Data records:
= = = =

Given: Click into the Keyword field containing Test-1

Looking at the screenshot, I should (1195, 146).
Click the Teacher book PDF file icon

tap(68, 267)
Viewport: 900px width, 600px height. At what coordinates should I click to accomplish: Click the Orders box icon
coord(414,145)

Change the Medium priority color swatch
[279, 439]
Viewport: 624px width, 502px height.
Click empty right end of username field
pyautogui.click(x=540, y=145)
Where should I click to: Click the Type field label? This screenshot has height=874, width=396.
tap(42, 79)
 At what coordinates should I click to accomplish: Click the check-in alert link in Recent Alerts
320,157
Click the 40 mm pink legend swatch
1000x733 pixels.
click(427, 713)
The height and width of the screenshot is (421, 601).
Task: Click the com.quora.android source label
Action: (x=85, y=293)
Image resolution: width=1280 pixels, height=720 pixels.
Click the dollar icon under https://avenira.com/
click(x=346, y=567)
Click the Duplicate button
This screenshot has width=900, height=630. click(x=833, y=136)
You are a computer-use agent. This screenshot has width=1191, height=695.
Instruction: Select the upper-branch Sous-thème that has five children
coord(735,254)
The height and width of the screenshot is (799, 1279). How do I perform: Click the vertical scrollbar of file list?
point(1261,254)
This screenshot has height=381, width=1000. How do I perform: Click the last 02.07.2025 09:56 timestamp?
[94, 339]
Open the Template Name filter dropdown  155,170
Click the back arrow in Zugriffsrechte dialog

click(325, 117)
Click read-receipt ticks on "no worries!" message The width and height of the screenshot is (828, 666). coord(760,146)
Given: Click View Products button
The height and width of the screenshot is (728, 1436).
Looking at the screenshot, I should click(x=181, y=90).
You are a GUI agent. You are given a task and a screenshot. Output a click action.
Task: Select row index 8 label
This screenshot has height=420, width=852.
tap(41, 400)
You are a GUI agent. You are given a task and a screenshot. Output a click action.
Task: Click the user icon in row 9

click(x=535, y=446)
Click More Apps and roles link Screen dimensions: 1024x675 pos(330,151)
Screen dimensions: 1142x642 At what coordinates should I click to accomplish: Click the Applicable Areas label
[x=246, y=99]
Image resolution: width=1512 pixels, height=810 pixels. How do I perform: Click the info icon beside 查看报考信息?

= = = =

Exercise goal: Give back exactly the lines above, from the line containing "Change the Medium priority color swatch" through the line containing "You are a computer-use", with both end lines and nothing more.

Answer below:
Change the Medium priority color swatch
[279, 439]
Viewport: 624px width, 502px height.
Click empty right end of username field
pyautogui.click(x=540, y=145)
Where should I click to: Click the Type field label? This screenshot has height=874, width=396.
tap(42, 79)
 At what coordinates should I click to accomplish: Click the check-in alert link in Recent Alerts
320,157
Click the 40 mm pink legend swatch
1000x733 pixels.
click(427, 713)
The height and width of the screenshot is (421, 601).
Task: Click the com.quora.android source label
Action: (x=85, y=293)
Image resolution: width=1280 pixels, height=720 pixels.
Click the dollar icon under https://avenira.com/
click(x=346, y=567)
Click the Duplicate button
This screenshot has width=900, height=630. click(x=833, y=136)
You are a computer-use agent. This screenshot has width=1191, height=695.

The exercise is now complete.